Esta certeza se consolida con el compromiso. El simple hecho de saber que entre los miles de millones de seres que habitan en el planeta tierra usted fue el seleccionado por Dios para darle continuidad a Su obra, debería hacer encender una flama de fuego tan ardiente que ni usted mismo alcanzaría a dimensionar las personas que alcanzaría para el Reino de Dios. Sabemos que el Señor pudo haber escogido a otro, pero lo prefirió a usted. Mi sugerencia es; ponga todo de su parte y camine la milla extra.

Y de esta manera vendrá una etapa de quebrantamiento; así como la oruga, para convertirse en mariposa, debe pasar por ese fuerte quebrantamiento; donde la aflicción se convierte en la más grande liberación, pues deja de arrastrarse por la tierra para poder moverse en las alturas. El Señor Jesucristo dijo: “De cierto, de cierto os digo, que si el grano de trigo no cae en la tierra y muere, queda solo; pero si muere, lleva mucho fruto” (Juan 12:24).

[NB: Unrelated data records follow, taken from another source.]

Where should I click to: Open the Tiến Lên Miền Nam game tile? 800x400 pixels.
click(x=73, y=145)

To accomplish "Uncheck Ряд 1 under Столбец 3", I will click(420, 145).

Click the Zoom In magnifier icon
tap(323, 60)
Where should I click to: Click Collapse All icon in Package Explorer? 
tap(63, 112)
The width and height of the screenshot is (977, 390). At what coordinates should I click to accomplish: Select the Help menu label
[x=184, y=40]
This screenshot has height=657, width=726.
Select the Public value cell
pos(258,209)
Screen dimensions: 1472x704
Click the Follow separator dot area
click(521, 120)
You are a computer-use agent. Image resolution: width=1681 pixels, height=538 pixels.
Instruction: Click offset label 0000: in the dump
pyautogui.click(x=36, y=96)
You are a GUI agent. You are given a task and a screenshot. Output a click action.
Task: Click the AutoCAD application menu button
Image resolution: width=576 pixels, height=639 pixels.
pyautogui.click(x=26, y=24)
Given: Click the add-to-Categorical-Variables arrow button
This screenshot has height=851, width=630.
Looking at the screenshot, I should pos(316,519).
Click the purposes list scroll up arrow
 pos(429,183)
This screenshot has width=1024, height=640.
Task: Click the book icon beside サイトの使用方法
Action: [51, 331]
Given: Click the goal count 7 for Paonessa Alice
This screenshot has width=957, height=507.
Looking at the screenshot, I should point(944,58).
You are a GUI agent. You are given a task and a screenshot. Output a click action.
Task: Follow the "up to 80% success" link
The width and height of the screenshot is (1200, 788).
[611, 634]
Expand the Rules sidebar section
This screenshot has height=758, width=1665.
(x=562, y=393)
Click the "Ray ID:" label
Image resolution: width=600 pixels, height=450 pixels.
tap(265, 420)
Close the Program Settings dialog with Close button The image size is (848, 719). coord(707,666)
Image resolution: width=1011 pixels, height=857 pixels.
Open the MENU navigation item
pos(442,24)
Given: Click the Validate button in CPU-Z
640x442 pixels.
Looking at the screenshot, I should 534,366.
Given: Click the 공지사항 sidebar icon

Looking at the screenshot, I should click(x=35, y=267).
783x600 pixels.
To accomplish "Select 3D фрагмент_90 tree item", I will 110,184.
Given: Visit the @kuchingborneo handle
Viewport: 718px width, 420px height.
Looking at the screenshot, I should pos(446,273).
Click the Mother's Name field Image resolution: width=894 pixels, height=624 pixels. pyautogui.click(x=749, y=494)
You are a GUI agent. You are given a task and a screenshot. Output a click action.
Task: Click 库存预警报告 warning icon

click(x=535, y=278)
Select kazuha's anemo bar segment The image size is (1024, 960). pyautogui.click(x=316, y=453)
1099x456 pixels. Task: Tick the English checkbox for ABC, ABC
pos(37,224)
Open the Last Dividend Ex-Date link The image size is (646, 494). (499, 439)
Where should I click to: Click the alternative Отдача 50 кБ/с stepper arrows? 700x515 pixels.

El quebrantamiento es el proceso mas eficaz que un creyente pueda tener para poder cumplir el propósito perfecto de Dios. A través del profeta Jeremías el Señor dijo: “Porque yo sé los pensamientos que tengo acerca de vosotros, dice Jehová, pensamientos de paz, y no de mal, para daros el fin que esperáis. Entonces me invocaréis, y vendréis y oraréis a mí, y yo os oiré; y me buscaréis y me hallaréis, porque me buscaréis de todo vuestro corazón” (Jeremías 29:11-13).